Thu, 18 Sep 2003

Security tightened ahead of Bali ASEAN summit next month

The Jakarta Post, Jakarta

Over 4,000 soldiers and police are being prepared to safeguard the Association of Southeast Asian Nations (ASEAN) summit, to be held on the resort island of Bali next month, a government official says.

State Secretary/Cabinet Secretary Bambang Kesowo told House of Representatives Commission I on defense and foreign affairs on Wednesday that three special teams, totaling 4,404 personnel, would be deployed for the two-day summit, scheduled to start on Oct. 7.

About half of the personnel would come from the military.

"To anticipate the possibility of higher-level disturbances, antiterror teams and their equipment will also be involved, as well as backup from sea and air patrols by the Indonesian Military headquarters," Bambang said.

He said most of the security personnel would be plainclothed, so as to maintain the benign image of the resort island, which remains the country's principal tourist destination.

The government had also earmarked funds totaling Rp 39.9 billion to finance the security measures, he said.

Leaders of the 10 member states of ASEAN are expected to attend the summit, while accompanying talks will also be attended by top representatives from several Asian partners, including China, Japan, South Korea and India.

ASEAN comprises Brunei Darussalam, Cambodia, Indonesia, Laos, Malaysia, Myanmar, the Philippines, Singapore, Thailand and Vietnam.

Bambang also told the lawmakers that the disclosure on fund allocation was being made to dismiss any accusations that the state secretary had been involved in collusion by purchasing luxury cars that would be used by ASEAN heads of state.

"The allegation is unfounded and untrue, as we have received assistance from car producers such as Volvo, BMW, Nissan and Hyundai," he said.

Separately, Australia Prime Minister John Howard said security measures in Bali would be tight ahead of a memorial service held to mark the first anniversary of the 2002 bombings that killed 88 Australians. The blast claimed a total of 202 lives, mostly foreign holidaymakers.

"Security is a major consideration in our planning for the Bali service and other associated events to be held in Bali," Howard told a parliament session. "We are working closely with the Indonesian authorities on this."

Indonesian police, together with the Australian police, will provide security for the memorial service.

A service will be held in Bali on the morning of Oct. 12, with the Australian government funding victims and relatives who wish to go. It will end with singer John Williamson leading a rendition of Australia's unofficial national anthem, Waltzing Matilda.
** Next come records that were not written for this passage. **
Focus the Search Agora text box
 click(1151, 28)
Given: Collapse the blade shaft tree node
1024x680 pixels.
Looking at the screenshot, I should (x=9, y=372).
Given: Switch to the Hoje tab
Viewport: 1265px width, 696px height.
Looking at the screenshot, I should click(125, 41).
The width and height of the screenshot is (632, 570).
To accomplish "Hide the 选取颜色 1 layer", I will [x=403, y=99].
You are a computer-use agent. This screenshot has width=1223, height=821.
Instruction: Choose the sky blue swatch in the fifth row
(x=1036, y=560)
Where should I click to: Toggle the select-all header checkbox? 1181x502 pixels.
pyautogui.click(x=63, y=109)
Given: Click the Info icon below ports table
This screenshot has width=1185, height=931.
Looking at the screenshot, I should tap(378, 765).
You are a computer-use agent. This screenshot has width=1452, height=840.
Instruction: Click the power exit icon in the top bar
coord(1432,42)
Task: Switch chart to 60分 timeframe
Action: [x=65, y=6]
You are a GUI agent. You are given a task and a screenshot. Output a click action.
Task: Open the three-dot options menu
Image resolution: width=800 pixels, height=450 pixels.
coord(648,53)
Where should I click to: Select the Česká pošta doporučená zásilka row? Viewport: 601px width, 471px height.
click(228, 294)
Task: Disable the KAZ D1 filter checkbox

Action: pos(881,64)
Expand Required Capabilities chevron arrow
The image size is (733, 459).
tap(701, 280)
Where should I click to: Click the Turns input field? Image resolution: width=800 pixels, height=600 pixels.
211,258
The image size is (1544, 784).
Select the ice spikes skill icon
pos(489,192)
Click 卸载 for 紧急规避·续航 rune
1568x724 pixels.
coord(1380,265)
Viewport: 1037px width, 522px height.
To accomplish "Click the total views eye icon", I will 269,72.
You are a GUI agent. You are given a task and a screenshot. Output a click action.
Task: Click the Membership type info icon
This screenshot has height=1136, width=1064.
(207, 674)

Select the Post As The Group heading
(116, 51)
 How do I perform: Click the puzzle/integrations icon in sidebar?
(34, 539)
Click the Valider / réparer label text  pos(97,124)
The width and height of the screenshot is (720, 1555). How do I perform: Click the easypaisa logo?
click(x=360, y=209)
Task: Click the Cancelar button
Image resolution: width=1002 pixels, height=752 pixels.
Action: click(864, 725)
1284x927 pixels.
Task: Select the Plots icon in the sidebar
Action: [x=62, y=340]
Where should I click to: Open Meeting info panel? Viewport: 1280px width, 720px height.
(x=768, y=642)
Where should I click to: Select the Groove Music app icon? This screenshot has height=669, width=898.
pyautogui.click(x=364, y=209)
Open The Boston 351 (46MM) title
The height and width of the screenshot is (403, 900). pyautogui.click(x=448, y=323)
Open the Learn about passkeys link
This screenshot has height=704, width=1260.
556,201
Howard and Australia's opposition Labor leader, Simon Crean, will attend the service but Indonesian President Megawati Soekarnoputri will not, sending a senior representative, as Jakarta has said she would be busy hosting a visit by the Algerian president.

A second service will be held in the national parliament in Canberra on Oct. 16.

Howard said various other events were also being organized to mark the occasion, with a memorial to the victims to be unveiled in the grounds of Parliament House and a special honors list to recognize the bravery of those who helped victims and families.

The terrorist bombings of two bars in the popular Kuta resort, Bali, are regarded by many in Australia as the country's own Sept. 11.

A shadowy terrorist group, Jamaah Islamiyah, has been blamed for the blasts. Two of the group's members who acted as field operators in the bombings, Imam Samudra and Amrozi, have already been sentenced to death for their primary role in the carnage.